1

I am using this re.match call to get only "proper" strings:

re.match('^[A-Za-z0-9\.\,\:\;\!\?\(\)]', str)

But I am getting some garbage too, like # and _. How is that possible? What am I doing wrong?

Thanks!

Ibrahim Najjar
  • 19,178
  • 4
  • 69
  • 95
striatum
  • 1,428
  • 3
  • 14
  • 31
  • 4
    Can you show sample input, and output? – Rohit Jain Sep 03 '13 at 14:15
  • 1
    `print re.match('^[A-Za-z0-9\.\,\:\;\!\?\(\)]', "#")` returns `None`, as expected.
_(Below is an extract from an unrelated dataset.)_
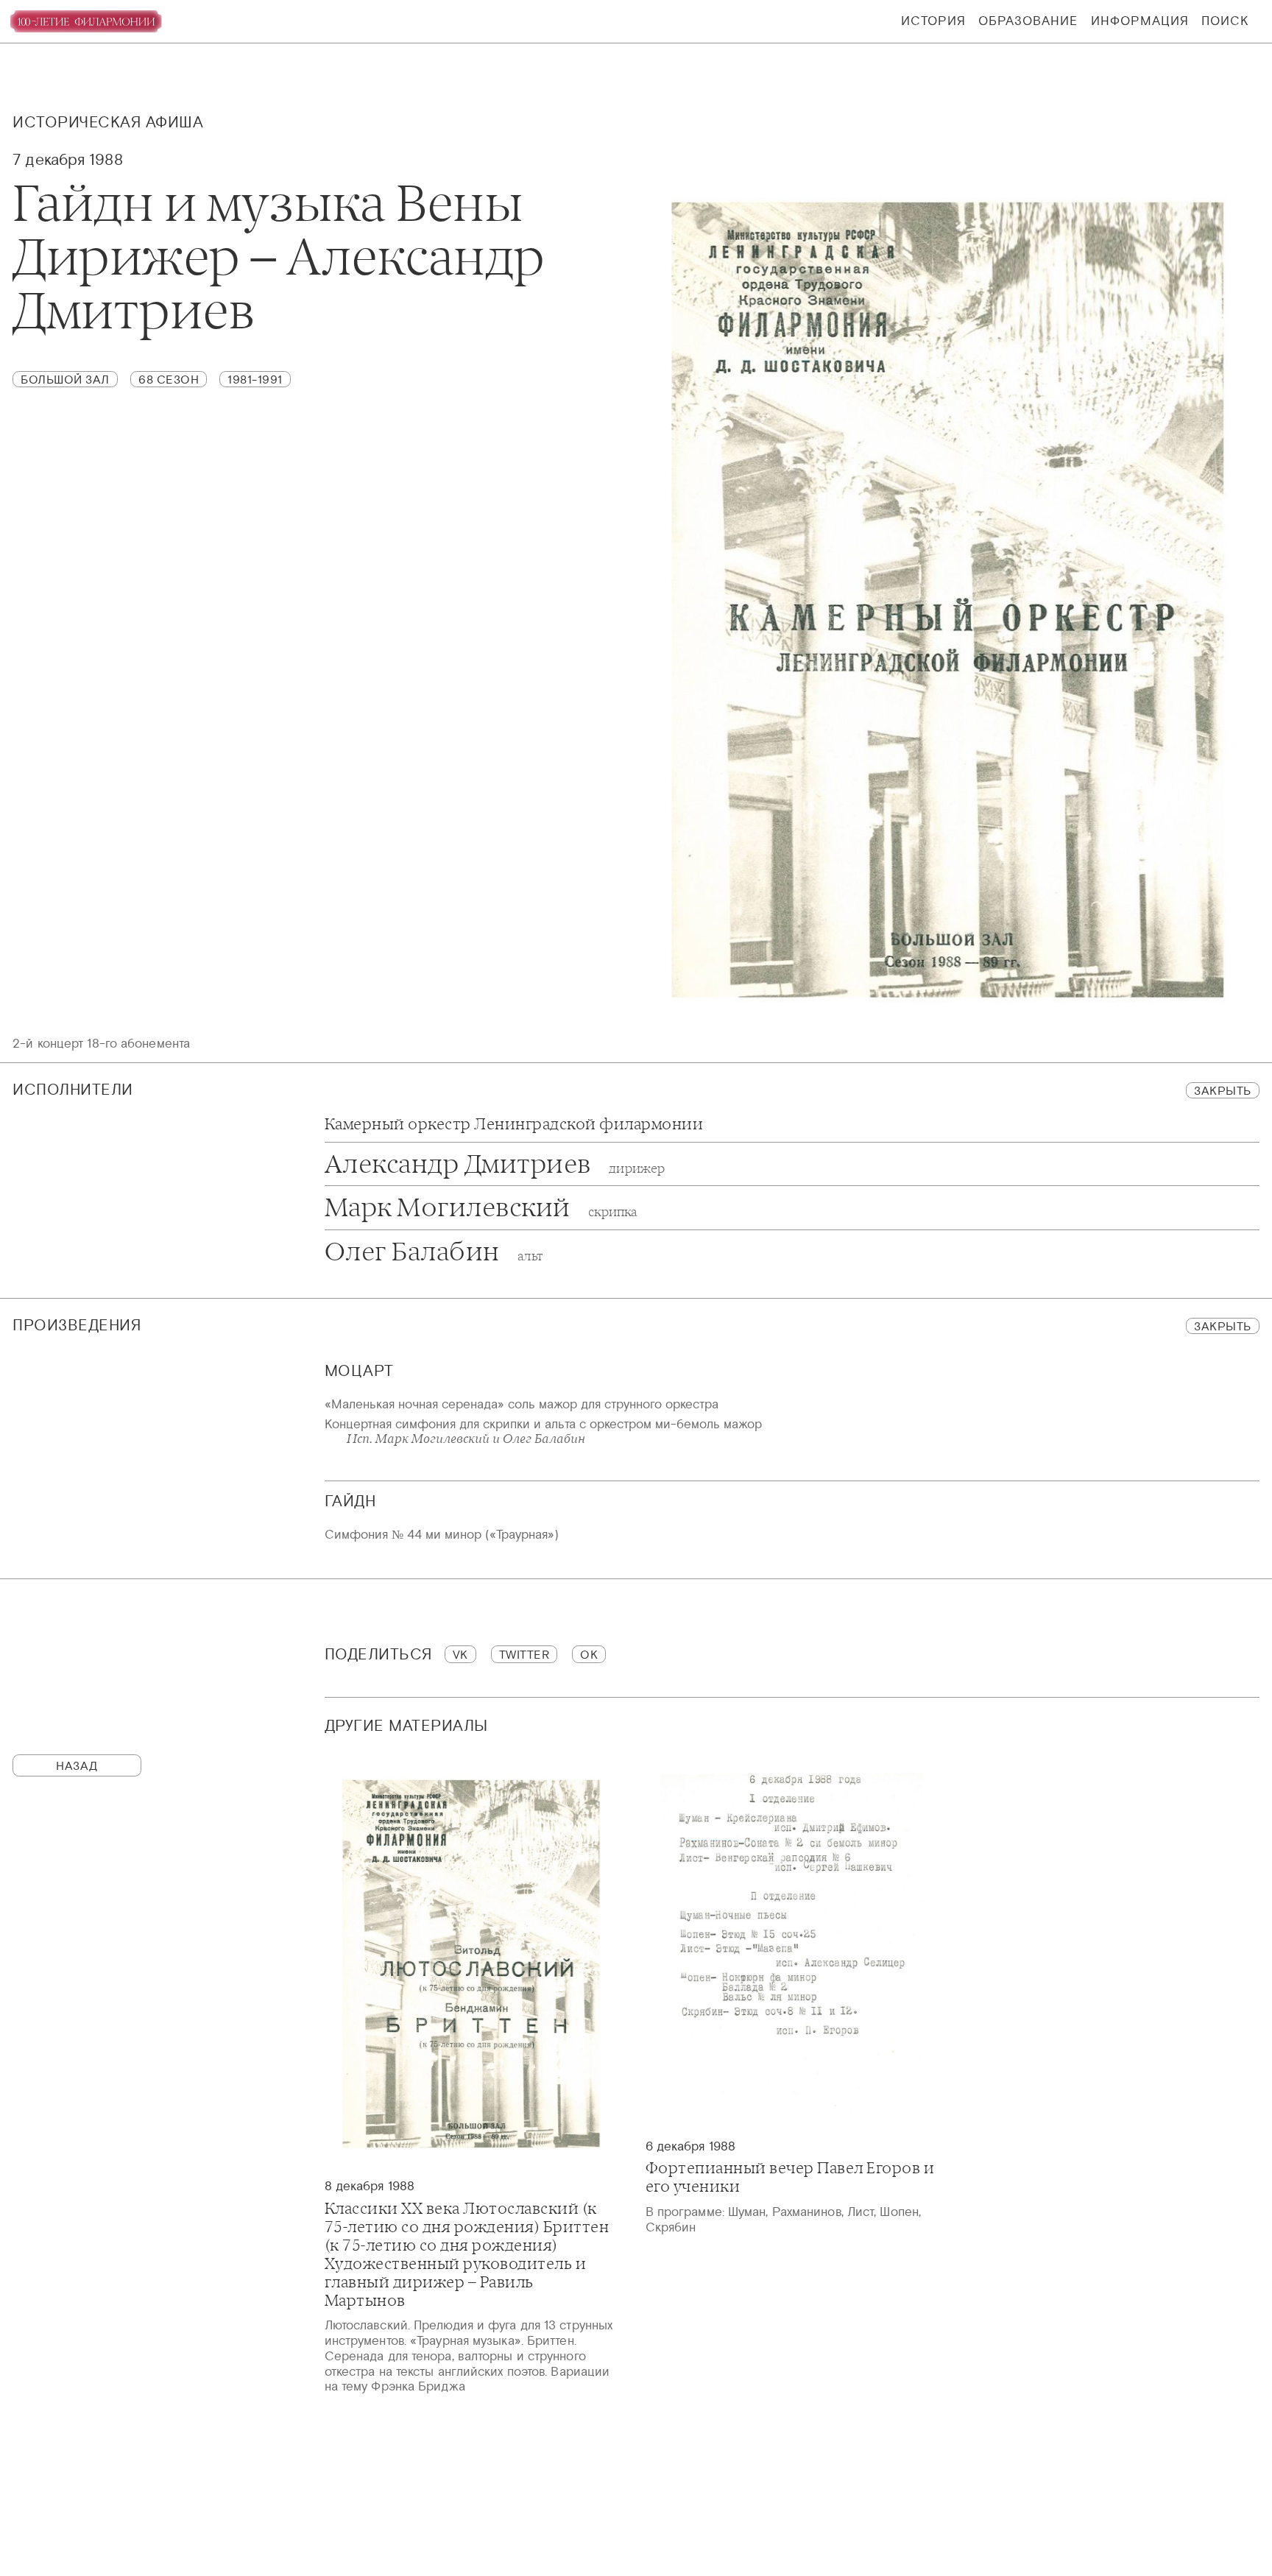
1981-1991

Please clarify the question with some examples. – Stefano Sanfilippo Sep 03 '13 at 14:18
  • 1
    You don't need the start-of-line `^` anchor with `match()` because it only finds matches at the beginning of the string. – Ibrahim Najjar Sep 03 '13 at 14:22
  • Usually you don't have to escape special characters other than `[]` inside a character-class. – Vince Sep 03 '13 at 14:22
  • You don't have to escape anything (except `^`) inside character sets, just FYI. – Henry Keiter Sep 03 '13 at 14:22
  • None of those characters are metacharacters inside the brackets - they need not be escaped. Some of them, (`,` and `;`) aren't metacharacters at in regex at all. Unnecessary escapes turn your regex into unreadable character soup - I would recommend not using them. – FrankieTheKneeMan Sep 03 '13 at 14:22
  • Actually, Vince and henry, you're both kind of right, and kind of wrong - inside a character set you only **need** to escape the closing bracket `]`, but the characters `^` and `-` both have special meanings relative to their position in the set, and so may need to be escaped (or moved). – FrankieTheKneeMan Sep 03 '13 at 14:24
  • @FrankieTheKneeMan: The `]` can be moved at the first position, then you don't need to escape it. Take a look at this incredible post: http://stackoverflow.com/questions/17845014/what-does-the-regex-mean/17845034#17845034 – Casimir et Hippolyte Sep 03 '13 at 14:30
  • @CasimiretHippolyte Awesome. – FrankieTheKneeMan Sep 03 '13 at 14:35

1 Answers1

4

Use this to check all characters until the end of your string, otherwhise your pattern will only check the first character:

re.match('^[A-Za-z0-9.,:;!?()]+$', str)

Note that the character class doesn't contain spaces, newlines or tabs. You can add them like this:

re.match('^[A-Za-z0-9.,:;!?()\s]+$', str)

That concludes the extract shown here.